The Court of Justice of the European Union (CJEU), requested by the French Supreme Court (Cour de Cassation) at the request of a company renting “Airbnb” type apartments, today delivered a verdict that validates the mechanism for regulating the rental of furnished tourist accommodation set up in Paris and other major French cities. It is a validation of the work of the Association for Professional Accommodation and Tourism (AHTOP), which has been fighting since 2015 to ensure fair competition between the players in the accommodation sector.
In the case opposing the City of Paris to a company renting furnished tourist apartments, the CJEU ruled and confirmed that the change of use procedure – which limits the transformation of residential property into commercial property and on which the current framework for furnished tourist apartments in France is based – was compatible with European law.
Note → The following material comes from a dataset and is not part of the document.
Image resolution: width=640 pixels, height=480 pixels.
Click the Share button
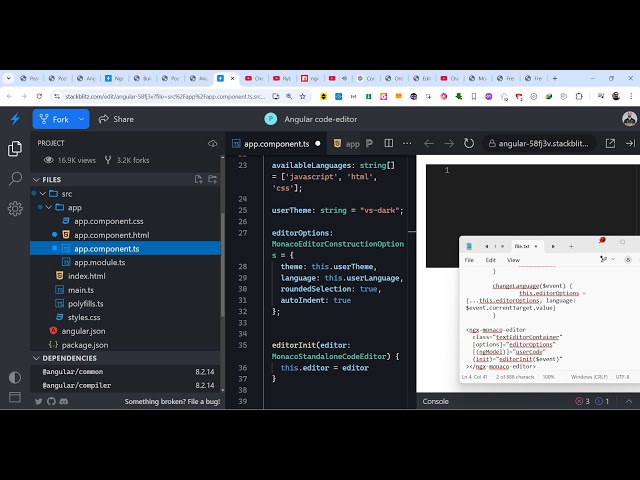click(115, 119)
In its judgment dated September 22, 2020, the Court stated that “Combating the housing shortage is a sufficient reason of general interest to justify [placing a limit on the free movement of services in Europe]“. An unauthorized change of use is now punishable by a civil fine of up to €50,000.
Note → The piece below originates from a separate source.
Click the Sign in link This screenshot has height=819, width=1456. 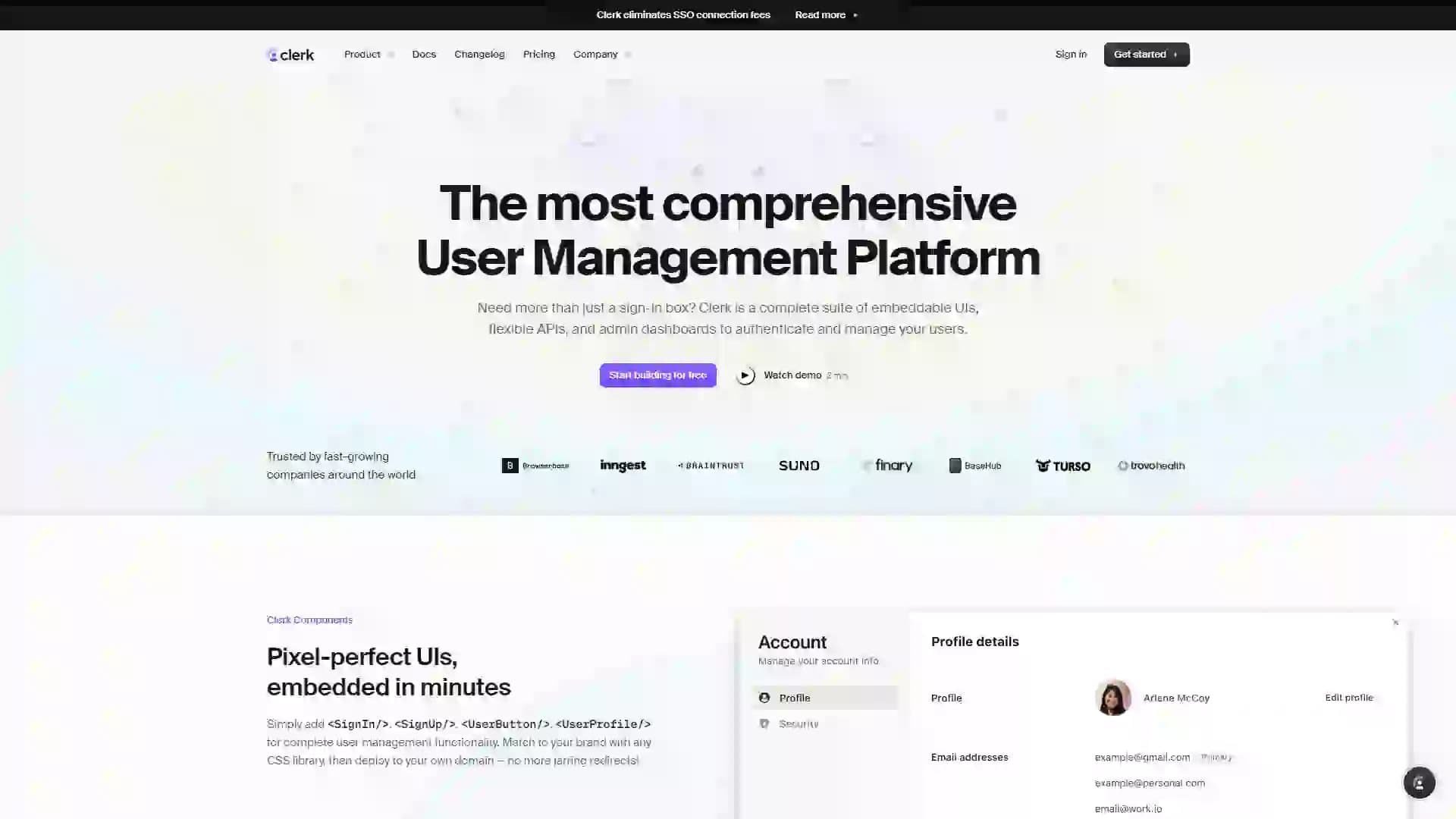tap(1070, 54)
While the City of Paris had set up a management system for furnished tourist accommodation as early as 2017 – based on laws passed by the national legislature – its proper functioning has so far been hampered by the wait for this court decision.
The AHTOP welcomes this decision, which establishes the legitimacy of local authorities to regulate a phenomenon that destabilizes the housing market as much as commercial tourist accommodation, already hard hit by the economic and health crisis.
For Serge Cachan, President of the AHTOP, the furnished tourist accommodation will finally get out of a grey zone of regulation. This decision of the Court clarifies things: all those who rent tourist accommodation in a professional way must have the same responsibilities as tourism professionals.
“It is a recognition of all the work that the AHTOP has been doing alongside municipalities since 2015!“, underlines M. Cachan.
Jean-Bernard Falco, President and founder of the AHTOP, also specifies: “A few months before the referendum promised by the City of Paris on the place to be occupied by “Airbnb” type rentals in the capital, the CJUE sends us all a strong signal: No, we cannot do just anything under the guise of “collaborative economy”“.
And he added : “Yes, we can regulate without hindering entrepreneurial freedom, and that’s what the city of Paris is doing. We must continue this good work and push the regulation of tourist accommodation wherever necessary in order to protect housing which must be accessible to all and ensure fair competition between all forms of tourist accommodation.”